Kostenstelle

Geschrieben von A&O am .

Im Rahmen der Kostenstellenrechnung vorgenommene Verteilung von Kosten auf Haupt-, Neben- und Hilfskostenstellen. Hauptkostenstellen sind Unternehmensteile, die für die Erstellung von Hauptprodukten des Unternehmens zuständig sind. In der Regel handelt es sich um Fertigungshauptstellen. Nebenkostenstellen bearbeiten die mit dem Hauptprogramm zusammenhängenden Produkte, z. B. Kuppelprodukte oder das Recycling von Abfallgütern. Hilfskostenstellen tragen nur mittelbar zur Gütererstellung bei, und lassen sich in allgemeine Kostenstellen (z. B. Kantine), Fertigungshilfsstellen (z. B. Arbeitsvorbereitung), Materialstellen (z. B. Einkaufsabteilung), Verwaltungsstellen (z. B. Buchhaltung) und Vertriebsstellen (z. B. Verkauf und Versand) einteilen. Im Gegensatz zu den Kosten der Hauptkostenstellen werden die Kosten von Hilfs- und Nebenkostenstellen nicht direkt auf die Kostenträger verteilt, sondern im Rahmen einer innerbetrieblichen Leistungsverrechnung zunächst auf die Hauptkostenstellen umgelegt. Nach abrechnungstechnischen Gesichtspunkten werden Vor- und Endkostenstellen unterschieden.
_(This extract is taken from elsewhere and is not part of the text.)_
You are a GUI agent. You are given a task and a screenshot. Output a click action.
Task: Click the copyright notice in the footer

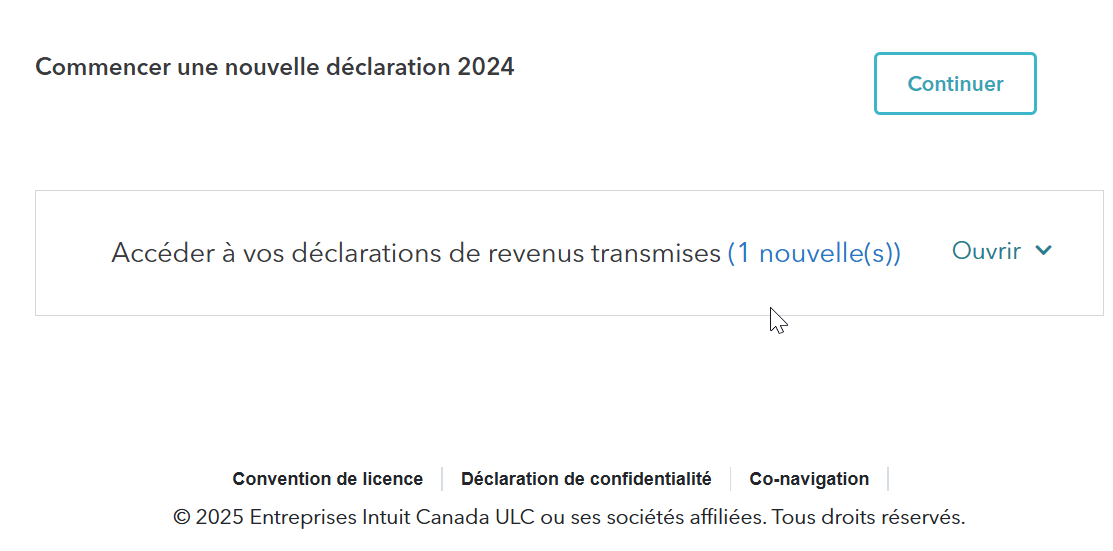click(568, 517)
Vorkostenstellen werden auf andere Vor- oder Endkostenstellen umgelegt, während Endkostenstellen auf die Kostenträger letztlich verteilt werden können. Für eine zweckmäßige Kostenstellengliederung ist darauf zu achten, dass die bei einer Kostenstelle verursachten Kosten genau messbar und möglichst auch personell eindeutig verantwortet werden können. Diese eindeutige Abgrenzung lässt sich z. B. durch die Verbindung mit dem Konzept der Strategischen Geschäftseinheiten oder durch die Kombination mit der Organisation des Unternehmens herstellen. Bezüglich der Tiefe der Kostenstellengliederung sollte soweit gegangen werden, dass eine Übersichtlichkeit einerseits, aber auch Wirtschaftlichkeit bei der Kostenverteilung andererseits gewährleistet ist.